--- PROBLEM 1 ---
Reproduce the part of the Janis Roze article starting at "- A check list" and ending at "October 18, 2016.".
--- PROBLEM 2 ---
Using the Janis Roze article, answer each of these:
(a) In what year was Roze born?
(b) Which company published Coral Snakes of the Americas?
(c) What species of worm lizard bears his name?

--- TEXT BLOCK ---

▶

= Janis Roze =

Jānis Arnolds Roze, born in Latvia in 1926, is a herpetologist and Professor of Biology Emeritus of City College and Graduate School of the City University of New York. He was professionally associated with the American Museum of Natural History and the United Nations. A founder of the International Center for Integrative Studies, he published several books and narrated several videos on Creative Evolution. He co-edited What Does it Mean to Be Human.

==Biography==
A short résumé from the "Be Human" film site of The Ecological Institute of Búzios, Atlantic Rain Forest, Brazil:
- Fulbright Senior Scholar.
- Co-Director of UASD International Exchange Program of University of New York.
- Advisor at United Nations Center of Science and Technology.
- Member of the expert group of UN for the establishment of a new international order.
- Member of the ICIS (International Center of Integrative Studies), and Elpis Foundation, Argentina.

==Published works==

===Books===
- Coral Snakes of the Americas: Biology , Identification, and Venoms. Malabar, Florida: Krieger Publishing Company. (1996).

===Other publications===
- On Hallowell's type specimens of reptiles from Venezuela in the collection of the Academy of Natural Sciences of Philadelphia. (1958).
- Taxonomic notes on a collection of Venezuelan reptiles in the American Museum of Natural History. (1959).
- La taxonomía y zoogeografía de los ofidios en Venezuela. (1966). (in Spanish).
- A check list of the New World venomous coral snakes (Elapidae), with descriptions of new forms. (1967).
- Ciencia y fantasía sobre las serpentes de Venezuela. (1970). (in Spanish).
- New Species and Subspecies of Coral Snakes, Genus Micrurus (Elapidae), with Notes on Type Specimens of Several Species. American Museum Novitates. (1989).
- Evolución y magia: el camino del hombre. (2000). (in Spanish).

==Awards==
- Golden medal of merit, Central University of Venezuela.
- National award of Scientific Research of Venezuela. (1962).
- Doctor Honoris Causa, Pontifícia Universidade Católica de Goiás. October 18, 2016.

==Eponyms==
A species of worm lizard, Amphisbaena rozei, is named in his honor.

◀

--- DATA SHOWN ---
▶

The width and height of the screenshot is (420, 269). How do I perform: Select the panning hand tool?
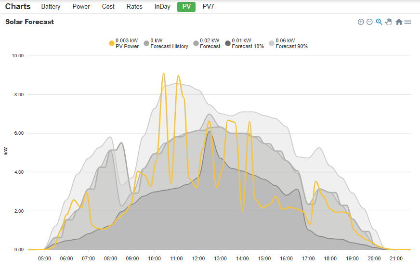click(x=388, y=22)
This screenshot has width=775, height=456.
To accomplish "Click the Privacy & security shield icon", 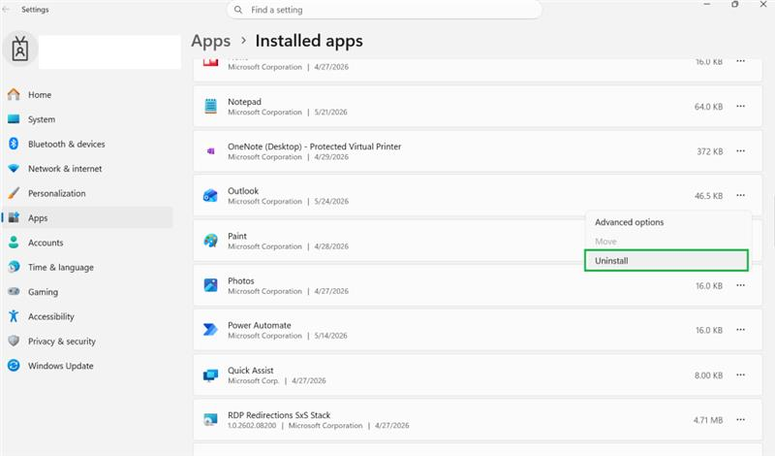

◀

--- WORKED SOLUTION 1 ---
- A check list of the New World venomous coral snakes (Elapidae), with descriptions of new forms. (1967).
- Ciencia y fantasía sobre las serpentes de Venezuela. (1970). (in Spanish).
- New Species and Subspecies of Coral Snakes, Genus Micrurus (Elapidae), with Notes on Type Specimens of Several Species. American Museum Novitates. (1989).
- Evolución y magia: el camino del hombre. (2000). (in Spanish).

==Awards==
- Golden medal of merit, Central University of Venezuela.
- National award of Scientific Research of Venezuela. (1962).
- Doctor Honoris Causa, Pontifícia Universidade Católica de Goiás. October 18, 2016.

--- WORKED SOLUTION 2 ---
(a) 1926
(b) Krieger Publishing Company
(c) Amphisbaena rozei